The tabulation wavelengths: The tabulation wavelengths are assumed to be linearly assigned for all spectroscopic modes, so that the wavelength is given:

\[\lambda(l) = \lambda_0 + \left(\lambda_1-\lambda_0\right)\left(\frac{l}{N-1}\right)\]

where \(N = \mathrm{ceil}\left(\frac{\lambda_1-\lambda_0}{\delta\lambda}\right)+1\), \(l\in(0,1,2,3,\ldots, N-1)\) is the wavelength index, and \(\delta\lambda\) is the sampling bandwidth. The parameters \((\lambda_0, \lambda_1, \delta\lambda)\) are set the yaml files in the calibration directory: $HOME/.slitlessutils/<VERSION>/instruments/.

fractional pixel animation

Fig. 5.1 Dispersed pixel and fractional area calculations. Slitlessutils uses pypolyclip to compute fractional pixel area on a dispersed image pixel grid (shown by colored polygons). The known area of the input polygon (shown in blue outline) is \(0.64~\mathrm{pix}^2\).

Given the hierarchical nature outlined in the above algorithm, the PDTs are stored as hierarchical data-format 5 (HDF5) and the can be viewed or manually edited with standard tools (e.g. HDFView).

Quick Primer on HDF5

The HDF5 format is a “high-performance data management and storage suite” (The HDF Group) that emulates the a file directory structure, where directories are referred to as “groups” and files are “datasets”. Each of these structures (groups or datasets) may contain some “attributes” that are effectively dictionary like keyword/value pairs that generally contain metadata. Users who wish to inspect the precise nature/layout of any HDF5 file may find the HDFView graphical-user interface useful, which can be used to view or manually edit the HDF5 file. The HDFGroup offers this editor for free (after registration), but it is not required for using slitlessutils.

Example

This example loads sources and WFSS data, instantiates the tabulation module, and returns the names of the PDT files.
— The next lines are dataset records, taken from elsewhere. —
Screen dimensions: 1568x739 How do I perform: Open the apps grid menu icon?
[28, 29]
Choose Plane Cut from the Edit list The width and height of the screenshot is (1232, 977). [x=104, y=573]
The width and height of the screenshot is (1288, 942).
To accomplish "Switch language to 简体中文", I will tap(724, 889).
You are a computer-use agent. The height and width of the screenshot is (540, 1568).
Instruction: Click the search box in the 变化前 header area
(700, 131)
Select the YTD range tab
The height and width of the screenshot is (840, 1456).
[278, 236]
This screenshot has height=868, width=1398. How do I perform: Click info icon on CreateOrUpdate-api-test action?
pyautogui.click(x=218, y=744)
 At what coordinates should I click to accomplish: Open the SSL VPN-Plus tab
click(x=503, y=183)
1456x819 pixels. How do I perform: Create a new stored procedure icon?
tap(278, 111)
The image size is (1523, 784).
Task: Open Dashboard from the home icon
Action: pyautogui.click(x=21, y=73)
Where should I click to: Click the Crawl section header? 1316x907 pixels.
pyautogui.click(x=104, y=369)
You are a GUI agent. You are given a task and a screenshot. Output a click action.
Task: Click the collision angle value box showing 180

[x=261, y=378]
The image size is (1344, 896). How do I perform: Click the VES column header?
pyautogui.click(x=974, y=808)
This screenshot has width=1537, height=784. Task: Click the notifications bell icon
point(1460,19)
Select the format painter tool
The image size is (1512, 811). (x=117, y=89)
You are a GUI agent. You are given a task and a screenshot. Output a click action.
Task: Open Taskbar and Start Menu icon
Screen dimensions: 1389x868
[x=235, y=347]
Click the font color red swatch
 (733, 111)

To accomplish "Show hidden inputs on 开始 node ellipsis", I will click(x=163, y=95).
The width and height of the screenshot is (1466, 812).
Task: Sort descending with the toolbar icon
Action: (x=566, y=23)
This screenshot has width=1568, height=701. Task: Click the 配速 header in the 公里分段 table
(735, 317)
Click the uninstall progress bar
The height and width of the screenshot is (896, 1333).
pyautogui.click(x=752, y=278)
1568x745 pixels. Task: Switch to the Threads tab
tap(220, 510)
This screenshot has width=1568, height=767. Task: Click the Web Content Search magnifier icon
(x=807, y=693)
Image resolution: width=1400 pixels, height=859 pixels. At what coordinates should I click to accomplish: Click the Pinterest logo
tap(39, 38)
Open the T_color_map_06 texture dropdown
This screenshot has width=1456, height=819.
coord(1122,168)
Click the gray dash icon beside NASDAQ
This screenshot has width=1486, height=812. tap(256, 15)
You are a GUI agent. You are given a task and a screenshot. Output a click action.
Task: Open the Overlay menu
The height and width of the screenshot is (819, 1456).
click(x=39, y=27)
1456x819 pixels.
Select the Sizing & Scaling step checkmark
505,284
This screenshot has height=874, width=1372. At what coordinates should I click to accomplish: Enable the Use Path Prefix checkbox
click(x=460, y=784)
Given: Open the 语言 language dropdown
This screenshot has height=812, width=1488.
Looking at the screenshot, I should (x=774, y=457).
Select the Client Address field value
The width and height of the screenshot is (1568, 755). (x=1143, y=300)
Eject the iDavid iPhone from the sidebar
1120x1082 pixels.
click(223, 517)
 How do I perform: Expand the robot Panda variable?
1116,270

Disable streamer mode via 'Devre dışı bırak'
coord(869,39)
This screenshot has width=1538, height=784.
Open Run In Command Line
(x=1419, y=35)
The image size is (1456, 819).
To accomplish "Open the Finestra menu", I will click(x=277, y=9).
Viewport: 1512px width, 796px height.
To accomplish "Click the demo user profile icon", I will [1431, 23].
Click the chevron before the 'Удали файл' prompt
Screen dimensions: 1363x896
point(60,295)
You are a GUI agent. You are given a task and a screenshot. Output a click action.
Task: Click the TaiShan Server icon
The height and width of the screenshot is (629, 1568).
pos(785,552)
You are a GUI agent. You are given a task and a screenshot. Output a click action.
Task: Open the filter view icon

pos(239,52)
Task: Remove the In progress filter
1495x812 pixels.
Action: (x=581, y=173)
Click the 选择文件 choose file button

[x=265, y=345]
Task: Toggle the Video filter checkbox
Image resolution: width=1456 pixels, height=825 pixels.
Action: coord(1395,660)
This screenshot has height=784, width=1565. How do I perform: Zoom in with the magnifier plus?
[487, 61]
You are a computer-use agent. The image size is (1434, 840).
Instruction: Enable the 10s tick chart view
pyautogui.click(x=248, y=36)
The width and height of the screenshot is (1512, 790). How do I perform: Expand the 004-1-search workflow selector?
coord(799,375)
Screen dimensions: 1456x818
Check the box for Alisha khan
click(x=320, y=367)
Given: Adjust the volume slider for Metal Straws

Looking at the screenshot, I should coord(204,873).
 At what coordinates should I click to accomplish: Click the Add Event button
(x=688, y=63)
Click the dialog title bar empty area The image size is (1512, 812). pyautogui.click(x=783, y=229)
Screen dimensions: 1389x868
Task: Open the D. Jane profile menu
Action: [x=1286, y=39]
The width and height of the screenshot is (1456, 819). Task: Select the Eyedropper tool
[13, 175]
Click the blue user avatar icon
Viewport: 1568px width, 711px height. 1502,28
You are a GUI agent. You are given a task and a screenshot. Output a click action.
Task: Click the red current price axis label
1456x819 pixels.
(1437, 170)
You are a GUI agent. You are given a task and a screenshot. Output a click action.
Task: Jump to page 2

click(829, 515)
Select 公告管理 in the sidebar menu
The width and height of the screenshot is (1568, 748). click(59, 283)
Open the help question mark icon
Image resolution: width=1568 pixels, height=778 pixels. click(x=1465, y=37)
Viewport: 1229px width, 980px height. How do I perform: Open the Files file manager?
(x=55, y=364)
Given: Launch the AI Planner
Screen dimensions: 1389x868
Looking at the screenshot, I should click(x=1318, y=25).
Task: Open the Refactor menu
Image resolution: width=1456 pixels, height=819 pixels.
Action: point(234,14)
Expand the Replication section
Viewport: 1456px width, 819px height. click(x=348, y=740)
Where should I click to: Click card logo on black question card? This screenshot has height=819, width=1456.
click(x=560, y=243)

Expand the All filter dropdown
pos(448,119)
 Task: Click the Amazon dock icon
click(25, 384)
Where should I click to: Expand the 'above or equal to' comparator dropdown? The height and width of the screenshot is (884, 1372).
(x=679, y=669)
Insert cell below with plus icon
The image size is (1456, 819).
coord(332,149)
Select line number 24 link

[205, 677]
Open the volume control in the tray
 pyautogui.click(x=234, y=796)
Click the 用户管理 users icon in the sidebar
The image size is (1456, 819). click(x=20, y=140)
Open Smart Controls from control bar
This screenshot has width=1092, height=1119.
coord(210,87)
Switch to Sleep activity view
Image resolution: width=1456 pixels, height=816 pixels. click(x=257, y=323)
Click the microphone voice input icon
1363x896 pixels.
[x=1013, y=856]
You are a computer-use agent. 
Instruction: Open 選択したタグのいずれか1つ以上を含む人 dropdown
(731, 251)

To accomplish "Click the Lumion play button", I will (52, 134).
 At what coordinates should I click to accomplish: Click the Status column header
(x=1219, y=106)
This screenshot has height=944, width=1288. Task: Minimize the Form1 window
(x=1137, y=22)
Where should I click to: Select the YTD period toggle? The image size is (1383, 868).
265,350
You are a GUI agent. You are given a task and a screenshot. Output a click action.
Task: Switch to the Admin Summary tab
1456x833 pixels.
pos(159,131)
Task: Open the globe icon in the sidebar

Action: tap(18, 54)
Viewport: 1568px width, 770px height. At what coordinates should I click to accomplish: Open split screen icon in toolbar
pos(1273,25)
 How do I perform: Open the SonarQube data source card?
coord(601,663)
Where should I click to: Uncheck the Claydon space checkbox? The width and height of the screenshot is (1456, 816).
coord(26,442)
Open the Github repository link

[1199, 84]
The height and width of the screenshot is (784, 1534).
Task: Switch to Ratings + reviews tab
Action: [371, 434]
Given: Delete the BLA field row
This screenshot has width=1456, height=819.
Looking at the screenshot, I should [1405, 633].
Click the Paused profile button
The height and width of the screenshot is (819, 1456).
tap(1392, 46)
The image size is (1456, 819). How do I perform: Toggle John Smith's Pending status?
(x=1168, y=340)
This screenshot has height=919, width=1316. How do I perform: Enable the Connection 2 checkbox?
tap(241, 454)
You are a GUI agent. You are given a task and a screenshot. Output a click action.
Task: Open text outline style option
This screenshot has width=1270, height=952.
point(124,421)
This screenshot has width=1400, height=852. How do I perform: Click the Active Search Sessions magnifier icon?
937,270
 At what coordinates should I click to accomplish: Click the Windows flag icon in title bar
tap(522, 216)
import slitlessutils as su

# instantiate source from a segmentation image
sources = su.source.SourceCollection(segfile, imgfile)

# instantiate the spectral images from all the files matching some filename
data = su.wfss.WFSSCollection.from_glob('*_flt.fits')

# instantiate the tabulation object
tab = su.modules.Tabulate(ncpu=2)

# call the tabulation method
pdtnames = tab(data, sources)

Use Cases

The overall philosophy of slitlessutils is to compute these tables once at the outset, and use them for all downstream analyses, as they only contain the geometry of the astrophysical scene and the instrument/detector layout. The primary use within slitlessutils begins with aggregating the PDTs from the appropriate direct imaging pixels and spectral order, and summing over unique triplets \((x,y,l)\). These indices are combined into a single, unique index by np.ravel_multi_index following:

\[i = x + n_x\,y + n_x\,n_y\,l\]

where \((n_x,n_y)\) represents the dimensionality of the WFSS image. This computation and summation is carried out by decimate().

Note

The PDT files only contain information on the scene geometry, and the detector effects and astrophysical signals are included in later stages. Therefore these files only depend on the world-coordinate system and its calibration.